High Performance Storage Architecture#

Data, lots of data, is the key to the development of accurate deep learning (DL) models. Data volume continues to grow exponentially, and the data used to train individual models continues to grow as well. Data format, not just volume, can play a key role in the rate at which data is accessed, so storage system performance must scale commensurately.

The key I/O operation in DL training is re-read. It is not just that data is read; it must be reused repeatedly because of the iterative nature of DL training. Pure read performance is still important, as some model types can train in a fraction of an epoch (for example, some recommender models), and inference of existing models can be highly I/O intensive, often more so than training. Write performance can also be important. As DL models grow and time-to-train increases, writing checkpoints is necessary for fault tolerance. The size of checkpoint files can reach terabytes, and while they are not written frequently, they are typically written synchronously and can block the forward progress of DL models.

Ideally, data is cached during the first read of the dataset so that it does not have to be retrieved across the network. Shared file systems typically use RAM as the first layer of cache. Reading files from cache can be an order of magnitude faster than from remote storage. In addition, the DGX RUBIN NVL8 system provides local NVMe storage that can also be used for caching or staging data.

DGX SuperPOD is designed to support all workloads, but the storage performance required to maximize training performance can vary depending on the type of model and dataset. The guidelines below are provided to help determine the I/O levels required for different types of models.

Table 5 Storage Performance Requirements#

Level

Work Description

Dataset Size

Standard

Multiple concurrent LLM or fine-tuning training jobs and periodic checkpoints, where the compute requirements dominate the data I/O requirements significantly.

Most datasets can fit within the local compute systems’ memory cache during training. The datasets are single modality, and models have millions of parameters.

Enhanced

Multiple concurrent multimodal training jobs and periodic checkpoints, where the data I/O performance is an important factor for end-to-end training time.

Datasets are too large to fit into local compute systems’ memory cache requiring more I/O during training, not enough to obviate the need for frequent I/O. The datasets have multiple modalities and models have billions (or higher) of parameters.

Table 6 Guidelines for Storage Performance#

Performance Characteristic

Standard (GBps)

Enhanced (GBps)

Single Node aggregated system read

1.25

3.91

Single rack aggregate system write

0.63

1.95

Full SU (72 nodes) system read

90

281.25

Full POD (72 nodes) system write

45

140.63

High-speed storage provides a shared view of an organization’s data to all nodes. It must be optimized for small, random I/O patterns and provide high peak node performance and high aggregate file system performance to meet the variety of workloads an organization may encounter. High-speed storage should support both efficient multithreaded reads and writes from a single system, but most DL workloads are read-dominant.
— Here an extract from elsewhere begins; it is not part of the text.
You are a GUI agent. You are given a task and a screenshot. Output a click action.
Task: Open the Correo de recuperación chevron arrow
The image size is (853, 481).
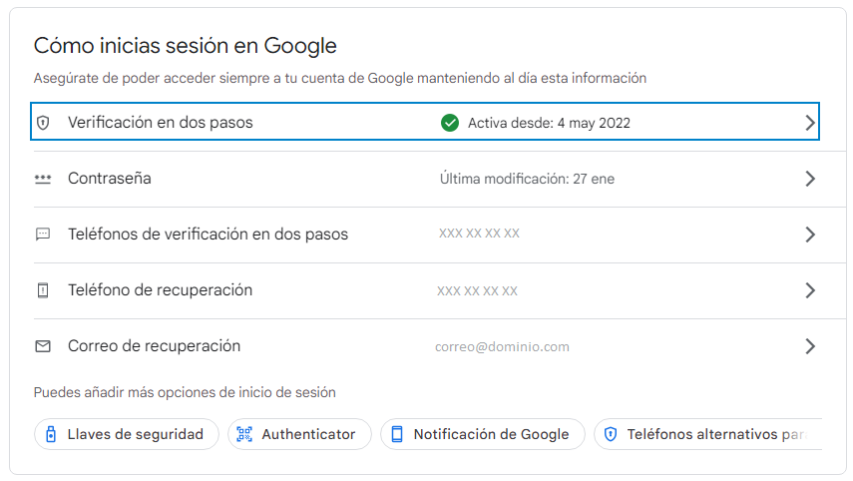(810, 346)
Use cases in automotive and other computer-vision-related tasks, where high-resolution images are used for training (and in some cases are uncompressed), involve datasets that easily exceed 30 TB in size. In these cases, 4 GB/s per GPU of read performance is required.

While Natural Language Processing (NLP) and large language model (LLM) use cases often do not require as much read performance for training, peak performance for reads and writes is needed for creating and reading checkpoint files. This is a synchronous operation, and training stops during this phase. For best end-to-end training performance, I/O operations for checkpoints must not be ignored. At least one-half of the recommended read performance should be used as the target write performance for LLM and large-model use cases.

The preceding metrics assume a variety of workloads and datasets, and a need for training locally and directly from the high-speed storage system. It is best to characterize workloads and organizational needs before finalizing performance and capacity requirements.